Static analyzers are intended to find bugs in code, and to show that certain kinds of bugs don’t exist. However, static analyzers are themselves large, complicated programs, leading to a “who watches the watchmen” problem. Pascal Cuoq, one of the people behind the excellent Frama-C analyzer, took it upon himself to run the fuzz-fix cycle for Frama-C and Csmith all the way to its fixpoint — where no bugs can be found.
Fuzz testing relies on knowing some invariants for the system under test; often, this is just the trivial “program shouldn’t crash.” Luckily, for compiler testing we can do much better and Pascal did some hacking to turn Frama-C into a (relatively) efficient interpreter for C programs, making it possible to compare Frama-C’s interpretation of a program against regular C compilers.
The aspect of this exercise that I found most interesting was that Frama-C found some nasty bugs in Csmith at the same time that Csmith was finding problems in Frama-C. You might say that Csmith fuzzed itself, but without Frama-C’s deep inspection of the generated programs’ behavior, we couldn’t see the bugs.

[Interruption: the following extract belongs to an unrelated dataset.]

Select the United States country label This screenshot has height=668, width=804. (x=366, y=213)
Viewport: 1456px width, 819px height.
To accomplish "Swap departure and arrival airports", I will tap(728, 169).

Recall that Csmith’s key guarantee is that its output is well-defined by the C standard. Frama-C found five bugs where we failed to provide that guarantee.
The bugs found in Frama-C are listed here and more details can be found in a short paper that we (but mainly Pascal) wrote. We hypothesize that random testing would reveal a similar set of issues in other static analysis tools for C. If these tools are being used as part of safety arguments for critical systems, somebody should do this fuzzing.